One of the larger Chicago technology outfits is Trading Technologies International, which builds high-end trading software and infrastructure connecting more than 40 global markets. The company says its software is used in half the trades made every day on the world's six largest exchanges.

Then there are the exchanges themselves, the Chicago Mercantile Exchange, which acquired the Chicago Board of Trade last year to form CME Group (CME), and the Chicago Board Options Exchange. They have become thoroughly dependent on cutting-edge technology and the techies who keep their sprawling international electronic financial systems humming 24/7. Last year, 79% of trades at the CBOT were done electronically, while the share at the CME was only slightly lower, at 76.6%. "Chicago is an unsung market as it relates to technology," says Fred Hoch, president of the Illinois Information Technology Assn.

Meager Venture Capital

Why Chicago? In addition to the exchanges, which form an essential foundation for startups, the city boasts a high-quality communications infrastructure. Companies usually share space in local data centers, allowing them to run a cable between servers located just feet apart, a notable advantage in connection speed and reliability over competitors spread out elsewhere. "You need really robust infrastructure, and Chicago's been great at that," says Fisher. "We have these deep tunnels in Chicago where they keep running more fiber. It's made it really easy for financial-service companies to get up and running."
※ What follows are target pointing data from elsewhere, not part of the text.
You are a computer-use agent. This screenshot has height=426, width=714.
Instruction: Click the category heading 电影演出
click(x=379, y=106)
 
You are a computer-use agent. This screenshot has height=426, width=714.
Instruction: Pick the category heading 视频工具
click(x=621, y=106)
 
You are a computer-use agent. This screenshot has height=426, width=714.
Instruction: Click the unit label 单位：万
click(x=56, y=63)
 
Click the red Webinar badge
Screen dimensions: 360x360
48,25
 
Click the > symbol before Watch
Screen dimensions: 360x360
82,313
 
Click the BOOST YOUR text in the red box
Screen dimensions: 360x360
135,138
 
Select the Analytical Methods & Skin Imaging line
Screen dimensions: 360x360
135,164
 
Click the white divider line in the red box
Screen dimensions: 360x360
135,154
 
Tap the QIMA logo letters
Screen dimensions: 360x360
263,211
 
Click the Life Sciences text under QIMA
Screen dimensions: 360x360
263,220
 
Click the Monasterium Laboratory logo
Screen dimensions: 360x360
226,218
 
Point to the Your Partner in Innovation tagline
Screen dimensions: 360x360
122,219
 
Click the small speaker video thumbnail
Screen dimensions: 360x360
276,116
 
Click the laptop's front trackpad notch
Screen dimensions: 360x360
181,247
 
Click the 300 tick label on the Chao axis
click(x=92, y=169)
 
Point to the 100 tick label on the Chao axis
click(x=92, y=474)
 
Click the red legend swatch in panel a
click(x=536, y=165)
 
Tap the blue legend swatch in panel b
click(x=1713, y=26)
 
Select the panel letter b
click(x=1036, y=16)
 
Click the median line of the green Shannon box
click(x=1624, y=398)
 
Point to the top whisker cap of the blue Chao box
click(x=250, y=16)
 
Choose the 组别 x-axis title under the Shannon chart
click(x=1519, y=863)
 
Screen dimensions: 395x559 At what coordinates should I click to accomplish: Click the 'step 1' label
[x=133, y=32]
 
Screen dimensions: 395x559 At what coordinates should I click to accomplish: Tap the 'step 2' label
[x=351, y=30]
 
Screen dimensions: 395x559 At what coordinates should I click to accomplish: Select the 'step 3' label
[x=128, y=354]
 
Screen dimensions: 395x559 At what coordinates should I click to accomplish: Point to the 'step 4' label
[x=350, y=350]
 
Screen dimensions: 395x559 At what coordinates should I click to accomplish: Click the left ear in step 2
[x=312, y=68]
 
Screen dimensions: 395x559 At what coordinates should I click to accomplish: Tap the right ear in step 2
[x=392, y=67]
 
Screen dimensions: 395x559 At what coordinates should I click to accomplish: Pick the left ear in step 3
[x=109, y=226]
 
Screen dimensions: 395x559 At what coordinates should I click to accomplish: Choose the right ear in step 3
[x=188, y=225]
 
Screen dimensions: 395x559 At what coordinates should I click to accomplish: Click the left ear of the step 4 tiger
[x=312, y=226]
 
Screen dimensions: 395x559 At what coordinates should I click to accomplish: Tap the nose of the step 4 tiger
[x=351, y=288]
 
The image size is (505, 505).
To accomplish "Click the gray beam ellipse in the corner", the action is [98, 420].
All that great infrastructure doesn't mean much, however, if investors aren't willing to take a risk on a startup. In many industries, Chicago's newbies have it tough, because most big venture capital firms prefer to invest in California or in high-tech pockets such as Boston, where they know the players. The VC money going to Chicago companies is paltry—$520 million, a mere 1.8% of the national total in 2007.